According to the plan, which was first presented to its board in December 2007, Yahoo believes that by 2010 it can nearly double its operating cash flow to $3.7 billion and increase revenue, excluding payments to affiliates, to $8.8 billion.
The forecasts are based on revenue and cash flow growth rates that outpace median estimates from six analysts for both 2009 and 2010, Yahoo said.
Microsoft made its unsolicited takeover offer for Yahoo public on Feb. 1, initially valuing Yahoo at about $44.6 billion, or $31 per share.
Microsoft has shown no public sign of sweetening its bid, now worth closer to $42 billion, and a Reuters poll shows that most analysts expect the software maker to prevail in the Yahoo takeover.

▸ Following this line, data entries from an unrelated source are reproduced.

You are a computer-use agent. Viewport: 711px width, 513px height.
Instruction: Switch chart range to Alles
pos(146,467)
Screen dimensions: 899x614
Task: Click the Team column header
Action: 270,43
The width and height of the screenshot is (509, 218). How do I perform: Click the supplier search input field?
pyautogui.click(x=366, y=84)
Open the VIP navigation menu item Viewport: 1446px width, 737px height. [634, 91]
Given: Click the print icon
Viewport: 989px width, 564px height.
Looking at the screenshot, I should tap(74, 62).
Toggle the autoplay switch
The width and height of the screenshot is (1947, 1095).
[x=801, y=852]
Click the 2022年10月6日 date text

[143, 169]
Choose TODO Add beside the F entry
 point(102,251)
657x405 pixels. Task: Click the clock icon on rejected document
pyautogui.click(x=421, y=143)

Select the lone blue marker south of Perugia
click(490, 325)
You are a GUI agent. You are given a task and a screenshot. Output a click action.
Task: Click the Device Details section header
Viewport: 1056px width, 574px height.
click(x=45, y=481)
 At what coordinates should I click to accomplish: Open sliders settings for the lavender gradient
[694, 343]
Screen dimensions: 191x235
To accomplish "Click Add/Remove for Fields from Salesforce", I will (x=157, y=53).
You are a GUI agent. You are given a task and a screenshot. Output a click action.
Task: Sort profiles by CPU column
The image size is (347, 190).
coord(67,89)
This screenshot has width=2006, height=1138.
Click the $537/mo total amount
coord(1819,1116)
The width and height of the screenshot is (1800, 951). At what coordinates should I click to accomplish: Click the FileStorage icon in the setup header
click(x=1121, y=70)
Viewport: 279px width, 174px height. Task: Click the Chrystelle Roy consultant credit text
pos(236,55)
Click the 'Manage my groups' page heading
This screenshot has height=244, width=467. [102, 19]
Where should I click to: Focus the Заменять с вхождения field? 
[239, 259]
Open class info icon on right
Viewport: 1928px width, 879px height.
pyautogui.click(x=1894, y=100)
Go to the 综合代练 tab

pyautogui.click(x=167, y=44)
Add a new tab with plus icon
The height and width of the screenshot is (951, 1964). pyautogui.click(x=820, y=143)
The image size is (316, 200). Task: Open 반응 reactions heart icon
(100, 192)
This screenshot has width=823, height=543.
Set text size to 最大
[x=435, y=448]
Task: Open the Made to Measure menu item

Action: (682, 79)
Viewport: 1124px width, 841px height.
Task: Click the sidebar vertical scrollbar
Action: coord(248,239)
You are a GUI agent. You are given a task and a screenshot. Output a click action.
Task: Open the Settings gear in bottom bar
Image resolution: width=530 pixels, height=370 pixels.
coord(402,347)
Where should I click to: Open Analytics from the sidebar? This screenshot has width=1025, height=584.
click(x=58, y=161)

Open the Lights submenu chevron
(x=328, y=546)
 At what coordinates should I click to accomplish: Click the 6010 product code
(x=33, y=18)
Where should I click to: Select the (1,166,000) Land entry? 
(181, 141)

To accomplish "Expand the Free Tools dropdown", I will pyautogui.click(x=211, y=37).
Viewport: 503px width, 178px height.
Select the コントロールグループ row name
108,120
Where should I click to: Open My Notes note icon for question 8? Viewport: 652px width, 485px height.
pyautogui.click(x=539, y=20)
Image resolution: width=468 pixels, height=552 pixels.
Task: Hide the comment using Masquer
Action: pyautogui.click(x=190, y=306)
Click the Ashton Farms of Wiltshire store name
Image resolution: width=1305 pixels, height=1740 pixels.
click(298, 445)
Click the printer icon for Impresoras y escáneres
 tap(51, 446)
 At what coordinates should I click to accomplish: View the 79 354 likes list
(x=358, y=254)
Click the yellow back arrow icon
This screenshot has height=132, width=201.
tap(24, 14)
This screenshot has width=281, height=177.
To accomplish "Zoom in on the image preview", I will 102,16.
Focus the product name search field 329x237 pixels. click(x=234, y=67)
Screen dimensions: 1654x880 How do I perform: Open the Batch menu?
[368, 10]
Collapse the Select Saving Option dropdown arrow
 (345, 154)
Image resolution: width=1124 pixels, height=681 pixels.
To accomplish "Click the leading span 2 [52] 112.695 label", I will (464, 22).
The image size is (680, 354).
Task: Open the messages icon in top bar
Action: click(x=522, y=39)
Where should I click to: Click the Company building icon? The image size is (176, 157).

"Yahoo is positioned for accelerated financial growth -- we have a powerful consumer brand, a huge global audience and a highly profitable operating model," Yahoo Chief Executive Jerry Yang said in a statement.
Yahoo said its board is continuing to evaluate all of its strategic alternatives.
Yahoo also reaffirmed its financial forecasts for the first quarter and full-year 2008.